##### RECORDS PROVIDED

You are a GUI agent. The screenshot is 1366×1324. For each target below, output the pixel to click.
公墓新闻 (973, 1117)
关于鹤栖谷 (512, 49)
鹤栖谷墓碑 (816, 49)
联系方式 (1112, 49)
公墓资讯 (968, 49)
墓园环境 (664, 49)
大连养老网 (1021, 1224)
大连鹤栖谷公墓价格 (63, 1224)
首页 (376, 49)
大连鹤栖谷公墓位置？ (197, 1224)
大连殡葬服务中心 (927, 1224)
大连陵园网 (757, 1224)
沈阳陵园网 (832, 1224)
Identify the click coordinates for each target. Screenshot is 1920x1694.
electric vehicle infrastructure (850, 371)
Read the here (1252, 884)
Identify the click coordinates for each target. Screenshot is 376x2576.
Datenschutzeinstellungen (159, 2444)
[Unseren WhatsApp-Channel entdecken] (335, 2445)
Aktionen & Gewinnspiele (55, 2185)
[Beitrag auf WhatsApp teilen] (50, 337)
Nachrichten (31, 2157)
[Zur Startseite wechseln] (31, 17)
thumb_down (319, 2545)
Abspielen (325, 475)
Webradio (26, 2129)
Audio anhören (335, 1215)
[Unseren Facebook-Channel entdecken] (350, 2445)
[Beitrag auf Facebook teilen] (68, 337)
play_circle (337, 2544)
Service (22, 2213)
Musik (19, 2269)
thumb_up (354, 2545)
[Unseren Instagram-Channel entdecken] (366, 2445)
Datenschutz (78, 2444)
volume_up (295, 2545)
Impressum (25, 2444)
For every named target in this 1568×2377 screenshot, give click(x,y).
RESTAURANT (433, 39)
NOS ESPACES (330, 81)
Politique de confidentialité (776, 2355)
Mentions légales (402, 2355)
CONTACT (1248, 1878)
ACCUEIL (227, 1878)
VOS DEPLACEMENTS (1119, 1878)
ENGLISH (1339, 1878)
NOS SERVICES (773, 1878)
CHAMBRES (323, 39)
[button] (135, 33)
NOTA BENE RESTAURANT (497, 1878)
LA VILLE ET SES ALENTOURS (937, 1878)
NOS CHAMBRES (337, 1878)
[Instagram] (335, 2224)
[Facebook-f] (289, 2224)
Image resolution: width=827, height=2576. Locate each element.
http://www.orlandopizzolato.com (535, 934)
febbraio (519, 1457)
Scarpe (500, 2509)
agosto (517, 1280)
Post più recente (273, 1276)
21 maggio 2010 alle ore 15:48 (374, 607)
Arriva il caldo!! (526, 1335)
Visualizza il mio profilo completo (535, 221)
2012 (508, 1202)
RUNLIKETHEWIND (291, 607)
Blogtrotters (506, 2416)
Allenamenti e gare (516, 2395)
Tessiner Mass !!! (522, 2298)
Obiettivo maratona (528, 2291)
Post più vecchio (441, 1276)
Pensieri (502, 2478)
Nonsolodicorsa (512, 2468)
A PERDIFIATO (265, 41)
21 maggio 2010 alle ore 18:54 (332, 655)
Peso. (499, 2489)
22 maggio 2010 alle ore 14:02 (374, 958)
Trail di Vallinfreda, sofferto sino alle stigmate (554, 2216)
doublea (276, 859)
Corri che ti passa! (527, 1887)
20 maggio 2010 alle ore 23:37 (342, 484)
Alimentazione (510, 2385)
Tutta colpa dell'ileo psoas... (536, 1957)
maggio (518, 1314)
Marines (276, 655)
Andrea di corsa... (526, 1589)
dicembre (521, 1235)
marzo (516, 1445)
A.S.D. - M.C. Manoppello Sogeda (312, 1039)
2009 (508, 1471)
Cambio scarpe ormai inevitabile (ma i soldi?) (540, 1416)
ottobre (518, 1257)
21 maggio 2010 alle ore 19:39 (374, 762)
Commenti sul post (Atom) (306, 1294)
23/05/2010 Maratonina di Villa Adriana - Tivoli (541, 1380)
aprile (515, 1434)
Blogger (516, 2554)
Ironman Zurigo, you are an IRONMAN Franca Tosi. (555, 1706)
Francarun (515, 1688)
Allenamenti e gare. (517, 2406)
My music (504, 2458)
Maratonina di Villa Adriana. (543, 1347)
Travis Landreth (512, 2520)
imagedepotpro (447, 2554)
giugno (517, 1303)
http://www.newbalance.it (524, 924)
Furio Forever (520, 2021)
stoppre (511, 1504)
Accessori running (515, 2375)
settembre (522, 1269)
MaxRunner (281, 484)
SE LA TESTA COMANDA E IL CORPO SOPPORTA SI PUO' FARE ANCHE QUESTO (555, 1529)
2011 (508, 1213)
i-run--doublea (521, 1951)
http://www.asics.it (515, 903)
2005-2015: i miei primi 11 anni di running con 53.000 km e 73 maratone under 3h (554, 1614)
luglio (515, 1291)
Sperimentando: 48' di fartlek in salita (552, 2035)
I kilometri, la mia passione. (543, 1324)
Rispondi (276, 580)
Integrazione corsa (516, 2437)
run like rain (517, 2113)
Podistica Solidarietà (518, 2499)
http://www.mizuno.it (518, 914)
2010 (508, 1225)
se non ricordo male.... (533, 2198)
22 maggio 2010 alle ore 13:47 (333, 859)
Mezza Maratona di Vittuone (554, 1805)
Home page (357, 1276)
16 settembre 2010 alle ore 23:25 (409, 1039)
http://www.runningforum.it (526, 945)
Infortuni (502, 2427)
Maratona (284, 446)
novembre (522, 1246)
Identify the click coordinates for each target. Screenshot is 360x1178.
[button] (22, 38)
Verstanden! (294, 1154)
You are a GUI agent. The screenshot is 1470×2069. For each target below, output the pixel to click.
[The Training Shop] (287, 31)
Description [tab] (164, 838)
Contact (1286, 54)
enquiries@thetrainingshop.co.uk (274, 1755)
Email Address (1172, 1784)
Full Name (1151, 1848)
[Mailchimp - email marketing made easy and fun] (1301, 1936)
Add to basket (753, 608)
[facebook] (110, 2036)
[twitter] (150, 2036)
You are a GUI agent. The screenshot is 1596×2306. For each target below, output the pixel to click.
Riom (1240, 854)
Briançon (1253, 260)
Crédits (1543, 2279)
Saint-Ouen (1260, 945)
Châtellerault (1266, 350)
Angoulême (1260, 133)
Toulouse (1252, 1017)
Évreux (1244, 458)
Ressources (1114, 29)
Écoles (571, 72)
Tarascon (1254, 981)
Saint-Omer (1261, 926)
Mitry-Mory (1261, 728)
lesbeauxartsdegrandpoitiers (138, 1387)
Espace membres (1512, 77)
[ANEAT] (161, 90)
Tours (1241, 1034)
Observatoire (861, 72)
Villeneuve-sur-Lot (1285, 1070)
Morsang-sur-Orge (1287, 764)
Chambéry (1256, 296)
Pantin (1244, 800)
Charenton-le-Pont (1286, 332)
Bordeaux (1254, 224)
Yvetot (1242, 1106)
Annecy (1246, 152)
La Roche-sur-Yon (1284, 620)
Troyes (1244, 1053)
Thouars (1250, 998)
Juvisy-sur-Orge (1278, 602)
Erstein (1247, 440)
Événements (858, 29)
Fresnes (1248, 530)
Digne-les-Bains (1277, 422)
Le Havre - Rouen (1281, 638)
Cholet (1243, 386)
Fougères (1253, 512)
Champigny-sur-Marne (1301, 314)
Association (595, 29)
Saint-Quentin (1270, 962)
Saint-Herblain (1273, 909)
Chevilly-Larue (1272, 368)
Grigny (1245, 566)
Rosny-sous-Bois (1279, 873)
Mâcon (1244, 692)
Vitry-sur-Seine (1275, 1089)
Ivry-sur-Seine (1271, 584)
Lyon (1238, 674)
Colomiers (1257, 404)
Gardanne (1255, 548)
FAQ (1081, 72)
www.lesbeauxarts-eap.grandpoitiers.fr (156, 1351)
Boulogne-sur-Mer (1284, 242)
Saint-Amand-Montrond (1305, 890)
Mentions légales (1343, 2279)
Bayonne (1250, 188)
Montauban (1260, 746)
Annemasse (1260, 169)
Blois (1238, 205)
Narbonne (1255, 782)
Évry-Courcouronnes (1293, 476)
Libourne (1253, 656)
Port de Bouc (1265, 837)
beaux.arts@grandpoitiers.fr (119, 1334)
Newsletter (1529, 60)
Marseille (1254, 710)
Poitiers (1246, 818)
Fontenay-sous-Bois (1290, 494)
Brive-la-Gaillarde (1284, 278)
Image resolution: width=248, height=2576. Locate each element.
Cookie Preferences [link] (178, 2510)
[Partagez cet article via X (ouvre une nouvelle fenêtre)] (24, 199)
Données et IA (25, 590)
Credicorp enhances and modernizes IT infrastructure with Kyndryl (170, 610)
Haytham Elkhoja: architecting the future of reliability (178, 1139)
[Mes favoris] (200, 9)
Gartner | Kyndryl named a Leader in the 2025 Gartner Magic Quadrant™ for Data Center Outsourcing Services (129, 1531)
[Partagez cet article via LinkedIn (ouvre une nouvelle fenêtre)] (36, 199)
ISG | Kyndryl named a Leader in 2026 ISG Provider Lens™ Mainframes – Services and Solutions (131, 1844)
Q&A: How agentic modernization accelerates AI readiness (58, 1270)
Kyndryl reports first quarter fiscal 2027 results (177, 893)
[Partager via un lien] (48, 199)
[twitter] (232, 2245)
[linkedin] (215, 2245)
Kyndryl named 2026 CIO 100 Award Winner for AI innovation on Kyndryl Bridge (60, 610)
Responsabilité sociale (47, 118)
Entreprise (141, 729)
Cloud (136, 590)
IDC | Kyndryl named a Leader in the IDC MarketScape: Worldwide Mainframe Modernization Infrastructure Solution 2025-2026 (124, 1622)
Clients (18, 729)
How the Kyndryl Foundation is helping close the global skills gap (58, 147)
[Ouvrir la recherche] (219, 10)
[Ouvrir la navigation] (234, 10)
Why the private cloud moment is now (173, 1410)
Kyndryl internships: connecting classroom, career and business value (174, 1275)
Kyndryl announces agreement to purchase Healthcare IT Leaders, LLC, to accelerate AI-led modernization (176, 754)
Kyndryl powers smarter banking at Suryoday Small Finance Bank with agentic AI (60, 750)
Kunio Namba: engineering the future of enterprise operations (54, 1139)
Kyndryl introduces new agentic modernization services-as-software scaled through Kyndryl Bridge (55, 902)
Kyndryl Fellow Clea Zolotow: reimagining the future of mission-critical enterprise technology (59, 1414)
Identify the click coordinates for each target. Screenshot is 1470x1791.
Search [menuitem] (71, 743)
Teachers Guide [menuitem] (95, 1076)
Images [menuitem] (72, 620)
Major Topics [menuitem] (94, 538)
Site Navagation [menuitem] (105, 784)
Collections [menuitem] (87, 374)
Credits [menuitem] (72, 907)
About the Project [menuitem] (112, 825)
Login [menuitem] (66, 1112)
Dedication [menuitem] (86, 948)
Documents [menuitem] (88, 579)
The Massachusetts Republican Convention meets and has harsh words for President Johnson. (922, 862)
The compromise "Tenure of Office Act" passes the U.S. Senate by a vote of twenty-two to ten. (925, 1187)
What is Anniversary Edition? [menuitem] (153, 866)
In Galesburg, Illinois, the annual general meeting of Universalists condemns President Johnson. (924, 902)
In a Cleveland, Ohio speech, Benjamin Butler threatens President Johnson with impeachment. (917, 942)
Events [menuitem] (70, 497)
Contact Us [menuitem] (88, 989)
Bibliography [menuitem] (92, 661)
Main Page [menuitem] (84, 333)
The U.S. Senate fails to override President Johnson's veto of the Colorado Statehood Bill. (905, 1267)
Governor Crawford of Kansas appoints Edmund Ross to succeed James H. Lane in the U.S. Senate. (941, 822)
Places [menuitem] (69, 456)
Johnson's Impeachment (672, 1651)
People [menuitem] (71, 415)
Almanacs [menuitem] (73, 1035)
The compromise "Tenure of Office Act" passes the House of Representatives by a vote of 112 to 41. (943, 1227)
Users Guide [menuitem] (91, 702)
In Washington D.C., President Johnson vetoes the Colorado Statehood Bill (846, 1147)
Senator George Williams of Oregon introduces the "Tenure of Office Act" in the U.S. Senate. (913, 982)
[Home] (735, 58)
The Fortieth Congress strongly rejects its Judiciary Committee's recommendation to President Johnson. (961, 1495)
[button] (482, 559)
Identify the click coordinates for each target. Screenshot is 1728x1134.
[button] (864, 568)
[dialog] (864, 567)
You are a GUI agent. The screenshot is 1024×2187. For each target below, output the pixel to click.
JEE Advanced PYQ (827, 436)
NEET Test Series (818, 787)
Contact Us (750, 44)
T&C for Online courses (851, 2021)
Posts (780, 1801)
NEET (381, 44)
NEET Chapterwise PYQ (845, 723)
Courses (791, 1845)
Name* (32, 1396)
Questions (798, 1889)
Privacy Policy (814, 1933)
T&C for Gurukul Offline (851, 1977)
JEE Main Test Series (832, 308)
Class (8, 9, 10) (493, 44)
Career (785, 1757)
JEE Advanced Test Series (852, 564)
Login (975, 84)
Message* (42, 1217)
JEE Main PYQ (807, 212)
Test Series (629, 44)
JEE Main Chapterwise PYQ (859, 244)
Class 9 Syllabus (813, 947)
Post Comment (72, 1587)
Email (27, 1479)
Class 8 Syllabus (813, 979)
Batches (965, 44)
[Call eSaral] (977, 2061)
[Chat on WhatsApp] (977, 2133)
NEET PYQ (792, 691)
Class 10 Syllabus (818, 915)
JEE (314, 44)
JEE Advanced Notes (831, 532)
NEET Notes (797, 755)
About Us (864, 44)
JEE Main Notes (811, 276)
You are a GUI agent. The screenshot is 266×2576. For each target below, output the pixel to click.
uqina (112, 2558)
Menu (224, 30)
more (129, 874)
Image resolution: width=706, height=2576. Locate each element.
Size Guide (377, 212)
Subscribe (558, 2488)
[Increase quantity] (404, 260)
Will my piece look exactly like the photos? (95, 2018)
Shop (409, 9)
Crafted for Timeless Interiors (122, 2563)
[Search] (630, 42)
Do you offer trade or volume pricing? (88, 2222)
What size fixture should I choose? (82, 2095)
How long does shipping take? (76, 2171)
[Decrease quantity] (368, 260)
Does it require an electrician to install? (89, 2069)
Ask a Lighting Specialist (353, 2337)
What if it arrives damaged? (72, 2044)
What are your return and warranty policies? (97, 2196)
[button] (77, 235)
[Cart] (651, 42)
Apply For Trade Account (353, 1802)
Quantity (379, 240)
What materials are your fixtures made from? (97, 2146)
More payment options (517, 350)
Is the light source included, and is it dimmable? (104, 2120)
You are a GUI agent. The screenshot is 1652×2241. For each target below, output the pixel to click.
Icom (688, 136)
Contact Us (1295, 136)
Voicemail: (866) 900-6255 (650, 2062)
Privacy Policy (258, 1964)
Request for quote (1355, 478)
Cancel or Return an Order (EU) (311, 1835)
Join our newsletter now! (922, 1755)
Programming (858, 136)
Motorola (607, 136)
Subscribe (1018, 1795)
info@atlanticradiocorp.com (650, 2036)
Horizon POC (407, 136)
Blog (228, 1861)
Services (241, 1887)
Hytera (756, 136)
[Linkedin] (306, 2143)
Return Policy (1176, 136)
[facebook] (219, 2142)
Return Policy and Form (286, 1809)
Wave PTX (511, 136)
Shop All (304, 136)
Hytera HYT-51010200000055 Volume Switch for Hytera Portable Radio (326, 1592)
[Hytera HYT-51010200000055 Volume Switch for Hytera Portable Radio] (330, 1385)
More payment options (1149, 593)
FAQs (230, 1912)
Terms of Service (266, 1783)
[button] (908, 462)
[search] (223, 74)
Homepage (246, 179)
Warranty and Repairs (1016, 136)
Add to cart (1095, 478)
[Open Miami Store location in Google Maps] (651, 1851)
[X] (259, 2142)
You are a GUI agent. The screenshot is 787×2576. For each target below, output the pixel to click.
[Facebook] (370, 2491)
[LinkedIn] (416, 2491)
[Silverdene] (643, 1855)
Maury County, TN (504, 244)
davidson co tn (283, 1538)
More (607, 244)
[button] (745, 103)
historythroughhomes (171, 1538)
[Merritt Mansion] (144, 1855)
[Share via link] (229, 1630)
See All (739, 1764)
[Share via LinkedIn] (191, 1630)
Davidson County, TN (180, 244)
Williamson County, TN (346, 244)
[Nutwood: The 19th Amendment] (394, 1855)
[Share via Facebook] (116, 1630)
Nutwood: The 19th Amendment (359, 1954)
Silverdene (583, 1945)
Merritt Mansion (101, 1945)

##########

=== REQUIRED ACTION ===
Every line from the line containing "Kyndryl announces agreement" through the line containing "In a Cleveland, Ohio" in the records above must be retyped exactly. Leave out the rest.

=== RESULT OF THIS EXERCISE ===
Kyndryl announces agreement to purchase Healthcare IT Leaders, LLC, to accelerate AI-led modernization (176, 754)
Kyndryl powers smarter banking at Suryoday Small Finance Bank with agentic AI (60, 750)
Kunio Namba: engineering the future of enterprise operations (54, 1139)
Kyndryl introduces new agentic modernization services-as-software scaled through Kyndryl Bridge (55, 902)
Kyndryl Fellow Clea Zolotow: reimagining the future of mission-critical enterprise technology (59, 1414)
Identify the click coordinates for each target. Screenshot is 1470x1791.
Search [menuitem] (71, 743)
Teachers Guide [menuitem] (95, 1076)
Images [menuitem] (72, 620)
Major Topics [menuitem] (94, 538)
Site Navagation [menuitem] (105, 784)
Collections [menuitem] (87, 374)
Credits [menuitem] (72, 907)
About the Project [menuitem] (112, 825)
Login [menuitem] (66, 1112)
Dedication [menuitem] (86, 948)
Documents [menuitem] (88, 579)
The Massachusetts Republican Convention meets and has harsh words for President Johnson. (922, 862)
The compromise "Tenure of Office Act" passes the U.S. Senate by a vote of twenty-two to ten. (925, 1187)
What is Anniversary Edition? [menuitem] (153, 866)
In Galesburg, Illinois, the annual general meeting of Universalists condemns President Johnson. (924, 902)
In a Cleveland, Ohio speech, Benjamin Butler threatens President Johnson with impeachment. (917, 942)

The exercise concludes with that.